« Montrer » : 6 histoires d'expositions et de diffusion de l'objet artistique
Artiste polymorphe, dessinateur et expert en céramique, acteur culturel engagé dans sa ville d’adoption du Centre Val-de-Loire, Sébastien Pons est également enseignant à l’Ecole Supérieure d’Art et de Design d’Orléans et cofondateur de la galerie d’art contemporain au titre évocateur, “Le Pays où le ciel est toujours bleu” (POCTB). L’action de ce collectif d'artistes a imaginé au début des années 2000 un objet itinérant sur toute la région Centre qui participe à la diffusion de l’art contemporain là où on ne l’y attend pas.
Point d'Appui : Que vous inspire le verbe « Montrer » en tant qu’artiste ?
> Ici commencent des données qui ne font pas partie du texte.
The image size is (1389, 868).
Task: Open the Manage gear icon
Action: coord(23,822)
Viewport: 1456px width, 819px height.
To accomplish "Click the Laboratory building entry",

Sébastien Pons : Montrer, c’est l’aboutissement. C’est une intention présente dès les premières étapes de la création et qui prend tout son sens à la fin du processus. C’est le moment où les pièces quittent l’atelier pour aller à la rencontre des autres, où elles s’activent par le regard du public. Comme tout moment important, cela demande une attention particulière.
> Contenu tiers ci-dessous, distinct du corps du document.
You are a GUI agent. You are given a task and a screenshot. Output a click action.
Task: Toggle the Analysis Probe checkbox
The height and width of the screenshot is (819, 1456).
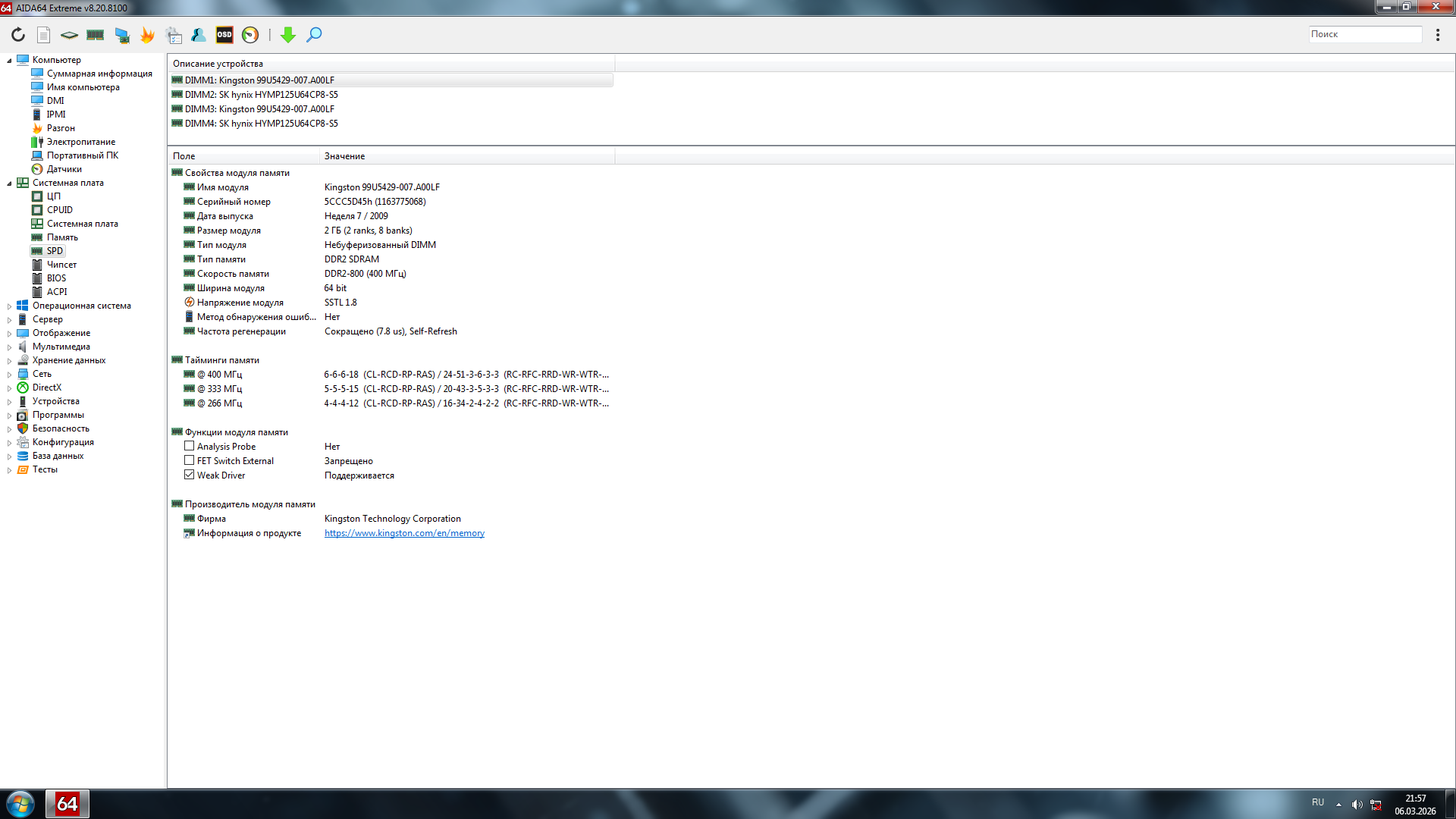click(x=190, y=447)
P.d'A : Pouvez-vous décrire certains de vos médiums de prédilection et leurs enjeux esthétiques ?
S. P. : Je pratique la sculpture, le dessin et la photographie. Depuis quelques années, c’est la céramique que j’utilise le plus. C’est un médium qui ne se laisse pas vraiment dompter, et c’est précisément ce qui me séduit. Il engage un dialogue avec la matière, inscrit dans un temps long, et ouvre la voie à une multitude d’e manières.
P.d'A : Pouvez-vous nous parler de ce drôle d’objet nommé “La borne” ?
S. P. : “La borne” est une micro-architecture imaginée avec mes complices du POCTB pour installer de l’art directement dans l’espace public. Ce micro-espace s’approprie 8 m²au sol et les met à la disposition d’un artiste. Il permet ainsi de montrer tout type de création, sans les contraintes ni le polissage souvent imposé par l’installation d’une œuvre dans la rue. C’est une mise en contact directe de la parole de l’artiste avec le plus grand nombre, sans filtre ni intermédiaire : une présence.